Some here may, others may not, have apprehended the distinctions between our five cases. The first two are due to the sensory apparatus, its optical laws of continued impression and complementary colour. In the latter three, mind intervenes. The enlarged size of the moon occurs through rapid comparison, the fiery lights in a dark room through instinctive apprehension, both influences of mind on the sensory system. The fifth and most interesting of all is no bad example of interference between moral and material law. The will truly causative (you may remark) overrules the natural process of physical impression, alters it, and creates a designed effect. I wish I could induce my young friends to devise a number of experiments on similar mixed cases, and, having tried them, to dissect out their real laws. These sharpenings of the critical faculty are exceedingly useful--they cultivate clearness; and most people know that two-thirds among our mistakes in life are caused by confusion of thought.
Besides all other uses, such lessons teach at once the necessity, as we said before, of observing your own observations. And as, first, the real witness of every observation is our mind; every fact[168] which comes through our bodily senses being to us a mental impression, it seems but common sense to hear above all things what mind has to say for and about itself. Then, secondly, where would be the benefit derived from our observations, if we could not reason upon them, or could place no confidence in our own reasonings? Yet the art of reasoning is so purely a mental process, that it can be represented by symbols as abstract and free from material meaning as if they were bare algebraic signs. Thirdly, in the most accurate of sciences mind extends our knowledge far beyond the circle of observation, and gives us axiomatic assurance of its own accuracy. Who ever saw, or ever can see, all straight lines in all conceivable positions, yet who doubts that throughout the whole universe no two straight lines ever did inclose or can inclose a space? And, fourthly, can it be a matter of indifference to any of us what evidence the mind offers concerning its own moral nature, and what is the value of that evidence, and the laws deducible therefrom? How true it thus appears that "know thyself" lies at the root of all knowledge, and that the man who receives no witness from within can know nothing as he ought to know it!
Comte swept away all these and the like considerations by a neat little fiction of his own. We cannot observe ourselves observing, he said, we cannot observe ourselves reasoning. So, then, logic becomes a chimera, and psychology a word of contempt. Respecting this fallacy, Mr. Mill thinks the only wonder is that it should impose on any one. Clearly it imposed on Comte himself. But, "what organon," asks Mill, "for the study of our moral and intellectual functions does M. Comte offer in lieu of the direct mental observation which he repudiates? We are almost ashamed to say it is phrenology!" Mill regards this statement as a _reductio ad absurdum_, but the actual organon substituted is more absurd still.

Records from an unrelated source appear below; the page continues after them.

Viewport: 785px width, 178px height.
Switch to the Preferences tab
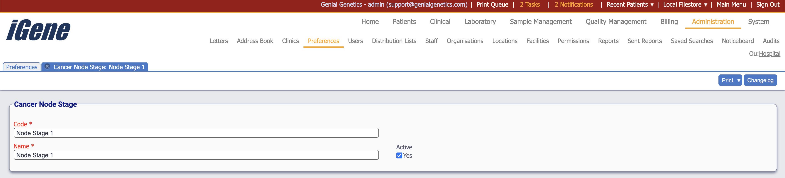tap(22, 67)
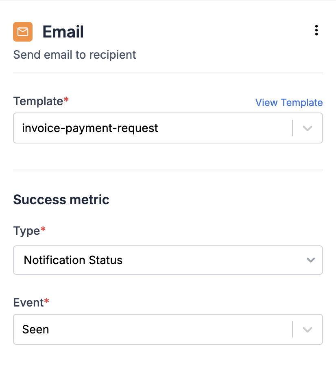Open the Notification Status select box
Screen dimensions: 336x375
pos(168,260)
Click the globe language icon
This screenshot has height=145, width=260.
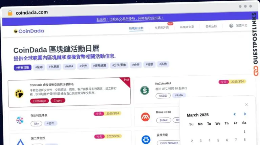pos(231,26)
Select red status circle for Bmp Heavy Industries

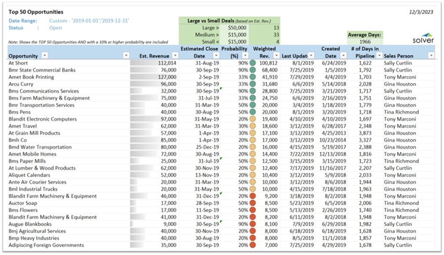pyautogui.click(x=253, y=238)
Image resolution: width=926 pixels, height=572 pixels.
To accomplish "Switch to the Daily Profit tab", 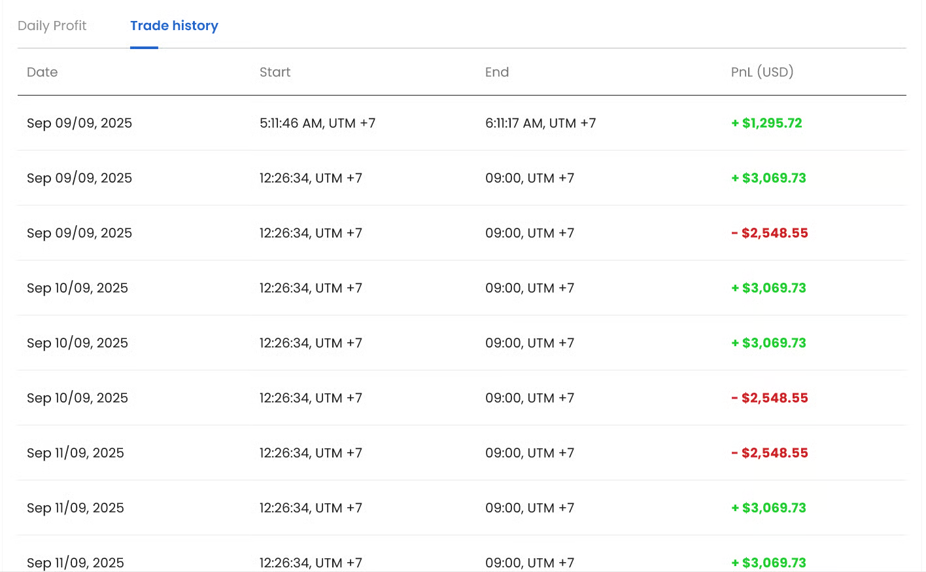I will click(x=52, y=26).
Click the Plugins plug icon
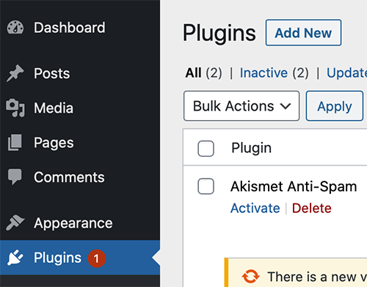The width and height of the screenshot is (367, 287). click(15, 258)
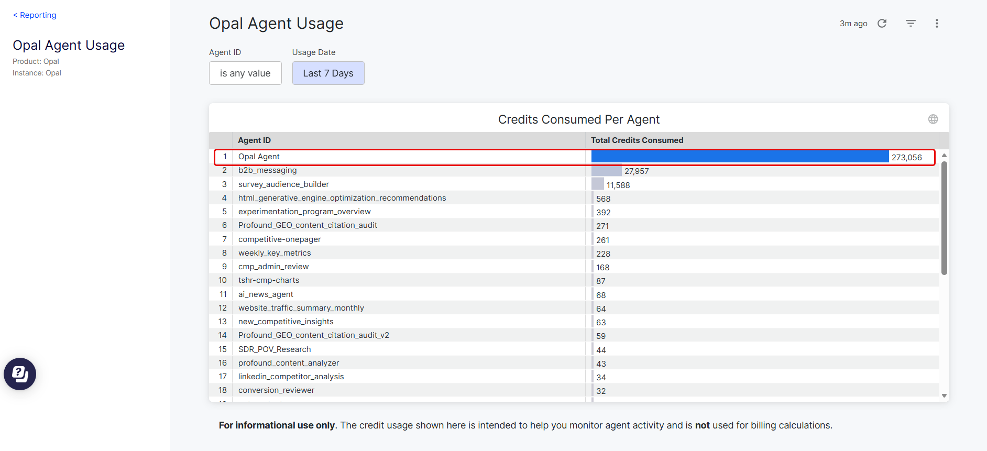Select the conversion_reviewer agent row
The width and height of the screenshot is (987, 451).
point(276,390)
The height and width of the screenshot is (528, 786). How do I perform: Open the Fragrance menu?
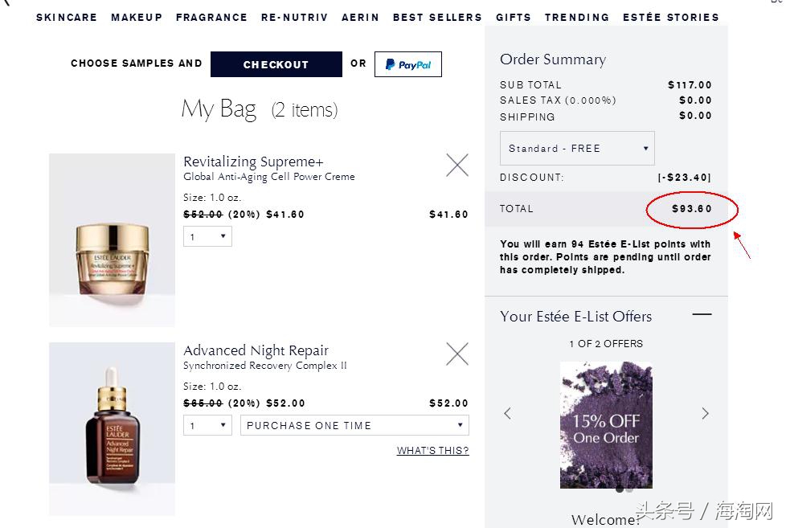click(x=211, y=17)
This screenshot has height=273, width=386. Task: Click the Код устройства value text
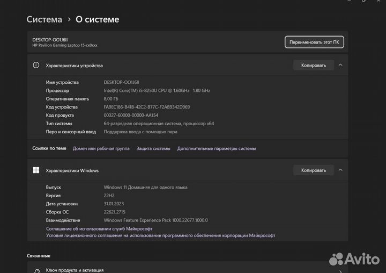click(x=147, y=107)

Comte's phrenology was not the phrenology of Gall or Spurzheim, but a funny small bantling of his own, a sort of "infant phenomenon," called into existence not without a Positive purpose. In plain words, mind was no longer to give evidence respecting itself. We must study its laws in brain. How any true correspondence of brain and mind could be known unless both were studied, does not appear. Comte overlooked the question in his anxiety to substitute for psychology and its laws a bodily function and _its_ laws. Yet his motive appears to have been excellent! He regarded this dwarfed superficial phrenology, Mr. Mill tells us, "as extricating the mental study of man from the metaphysical stage, and elevating it to the positive." The chief gist of which sentence, bewildering to the uninitiated, opens up the very core and centre of the Positive system--a subject for dissection of some considerable human interest.
Each science is brought into the positive stage when it is co-ordinated according to positive laws--"systematized," Comte would say. He has a perfect mania for systematization; system is with him almost an equivalent for truth. Of course, the real value of every system turns entirely on its co-ordinating method, or principle of formation; and Comte's, we see, was one of positive laws. The nature of these laws is, therefore, the essence and turning-point of the whole matter. I cannot impress upon you too strongly the paramount importance of keeping this truth steadily in view.
But if any one inquires exactly what these laws are, he asks, I fear, a puzzling question. Puzzling, for this reason that, say what one will--employ any words, however carefully selected--one may become liable to the charge of raising a false impression. Positivist _savans_ themselves do not use any uniform phraseology, and many phrases they do use are necessarily derived from philosophies most disedifying to Positive ears.
Examples showing what sort of law is really meant are therefore always welcome; and few could be more instructive than this way of making mind Positive. Comte did not falter in his purpose. Later on he explained the necessity (for his system, you understand) of bringing our intellectual and moral phenomena under the same law with other phenomena of animal life; and reduced them, not to brain action pure and simple, but to cerebral functions, controlled by the viscera and vegetative movements of our bodily existence.
Let us look at the meaning of all this. Soul used to be conceived of as different in _kind_ from body. The brain, the nervous system, the body, were its organs, allies, machines. Sometimes they, especially the instruments through which the soul more immediately works, exercised reaction on their sovereign employer; they impeded or suspended her functions, and troubled her serenity. But though they might cloud the manifestation, they could not destroy the essence of a living soul. What they did was temporal and transitory; but they shall pass away and be dissolved, while soul will endure for ever.